TASK DESCRIPTION: Would you transcribe the records below from the line with "Task: Click the red meter scale ruler" to the line with "Expand the Task Runner default app select", ends included, exactly and with nothing more, leaving the pictures out?

SOURCE MATERIAL:
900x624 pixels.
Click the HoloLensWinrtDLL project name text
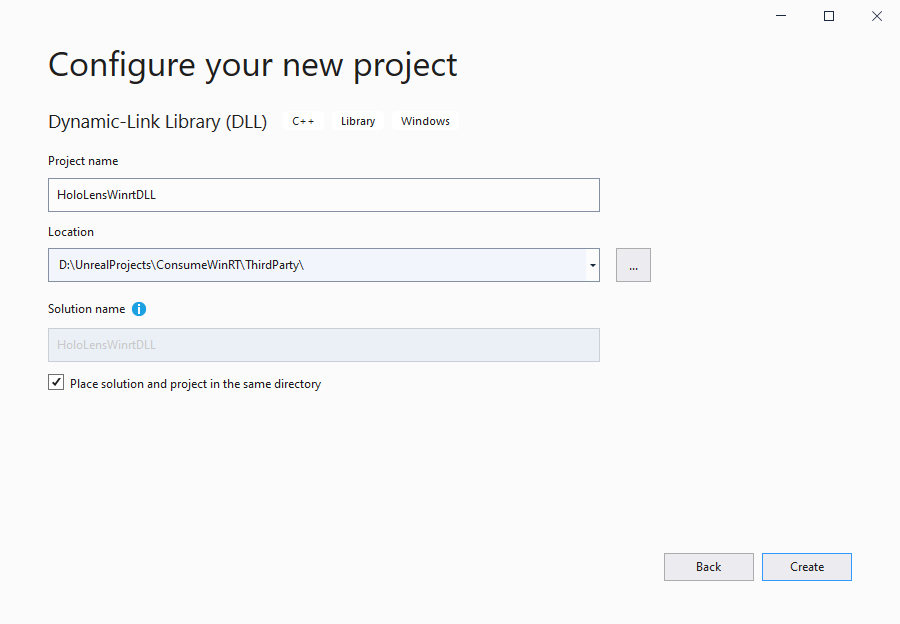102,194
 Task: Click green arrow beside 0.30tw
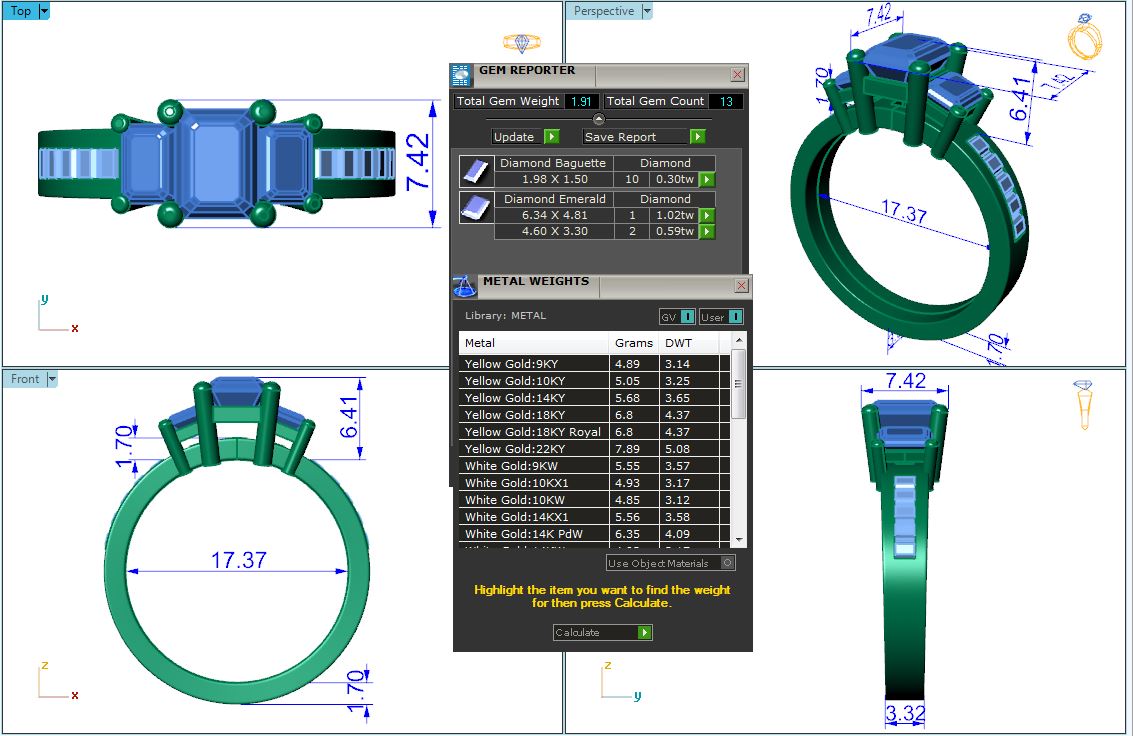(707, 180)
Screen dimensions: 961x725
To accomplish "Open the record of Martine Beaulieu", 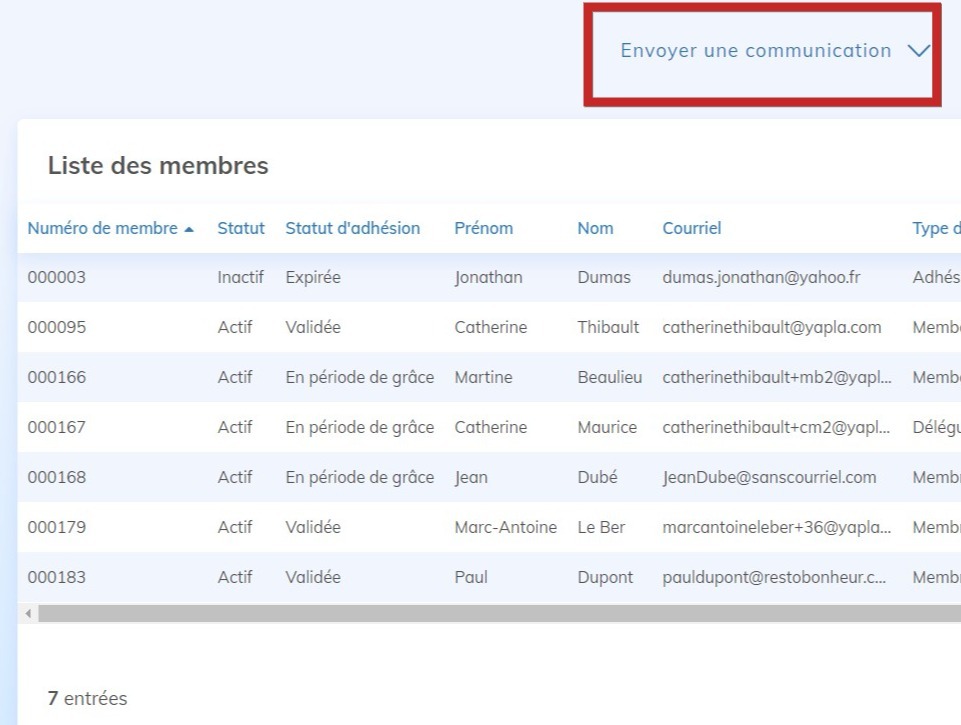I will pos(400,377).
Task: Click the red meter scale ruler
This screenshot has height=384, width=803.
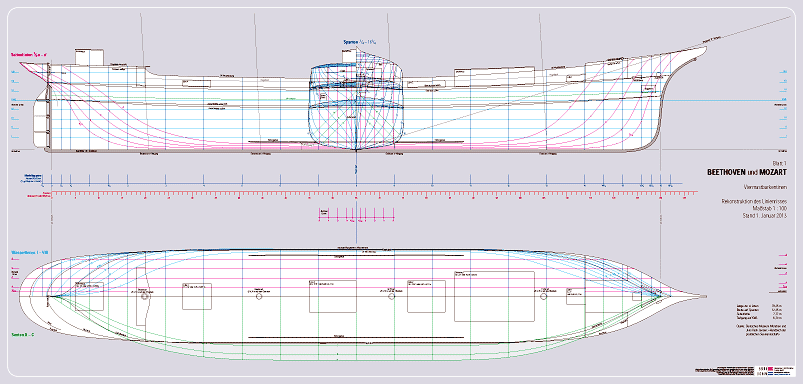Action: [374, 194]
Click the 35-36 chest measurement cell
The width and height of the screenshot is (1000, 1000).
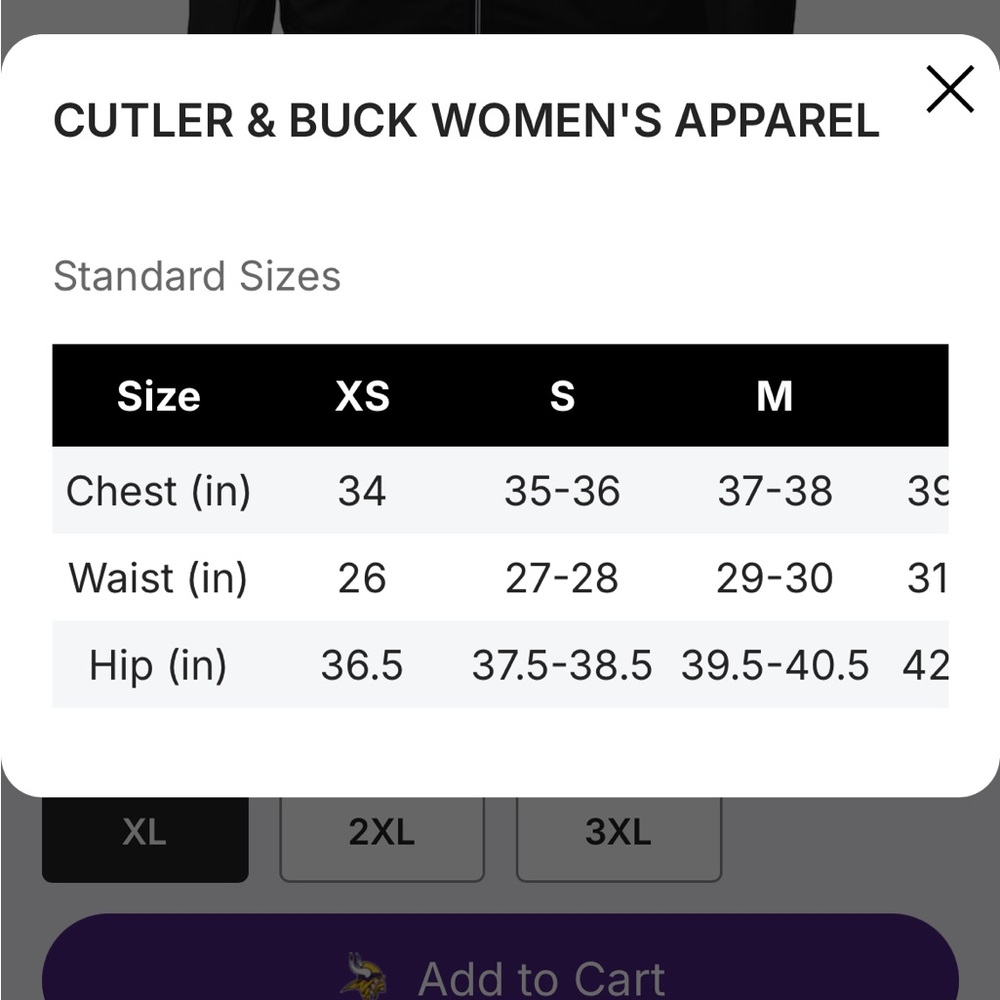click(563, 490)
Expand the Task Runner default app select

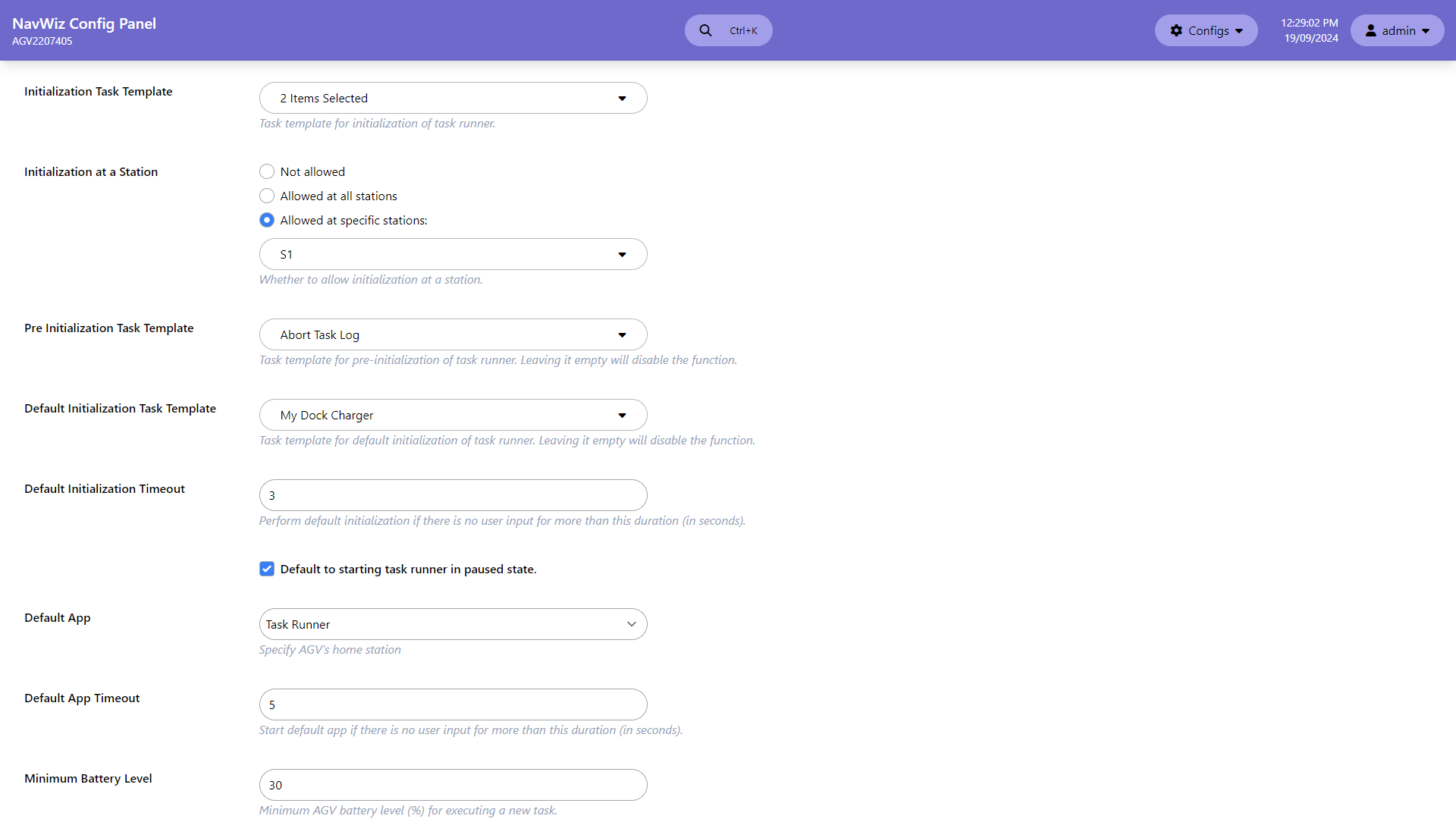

...

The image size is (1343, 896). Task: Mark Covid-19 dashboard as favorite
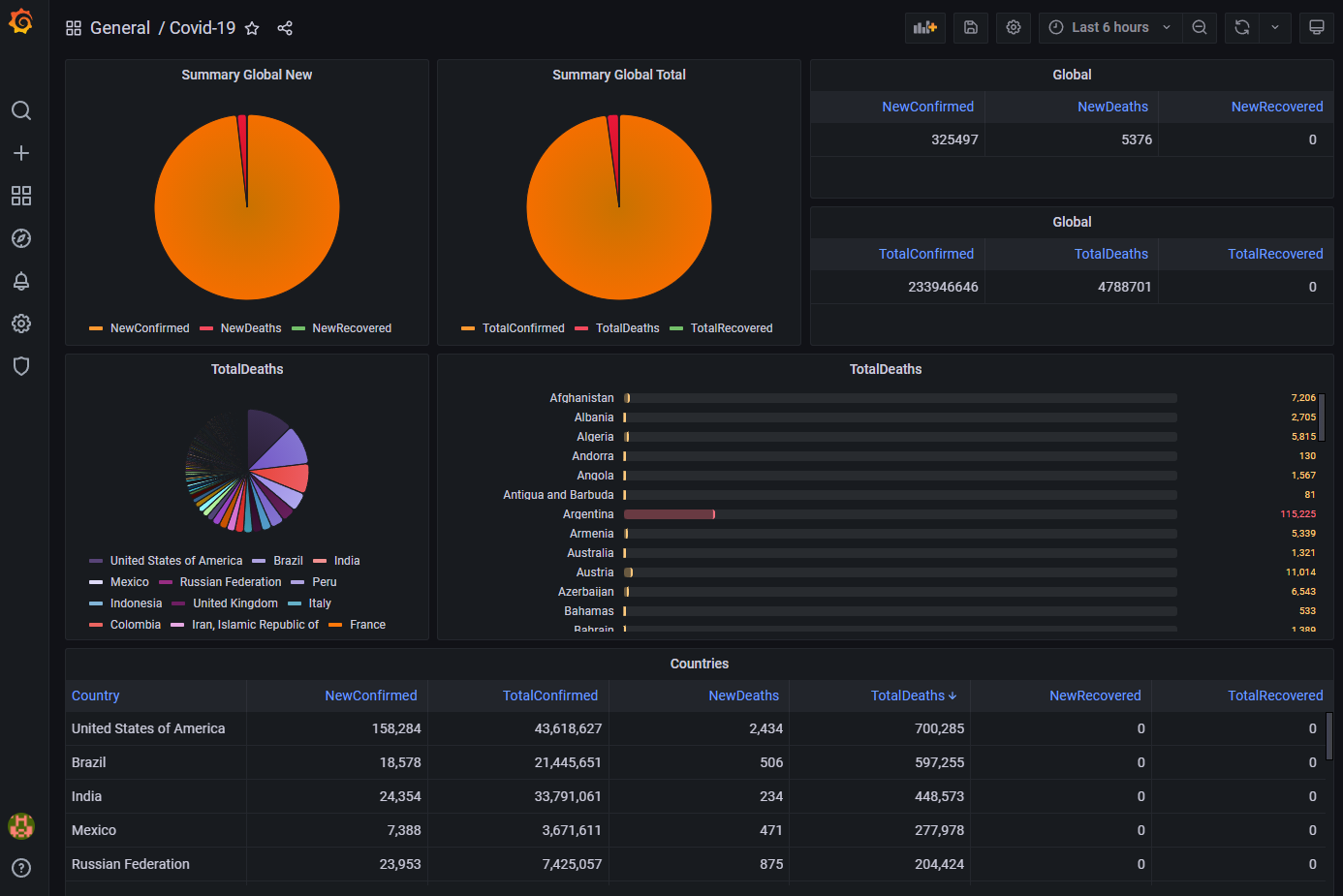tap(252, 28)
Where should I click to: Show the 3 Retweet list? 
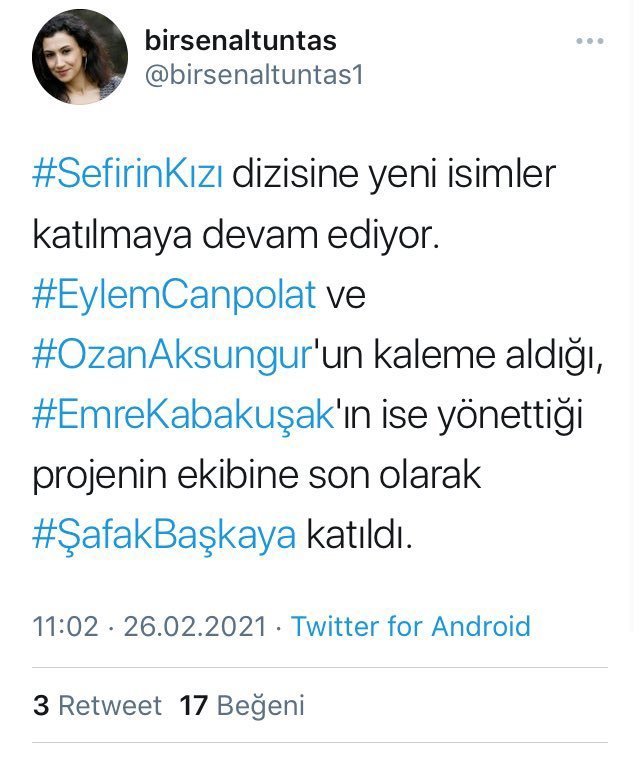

RESULT FOR THIS EXERCISE:
Task: Click the red meter scale ruler
This screenshot has height=384, width=803.
Action: [374, 194]
Click the 35-36 chest measurement cell
The width and height of the screenshot is (1000, 1000).
click(563, 490)
Expand the Task Runner default app select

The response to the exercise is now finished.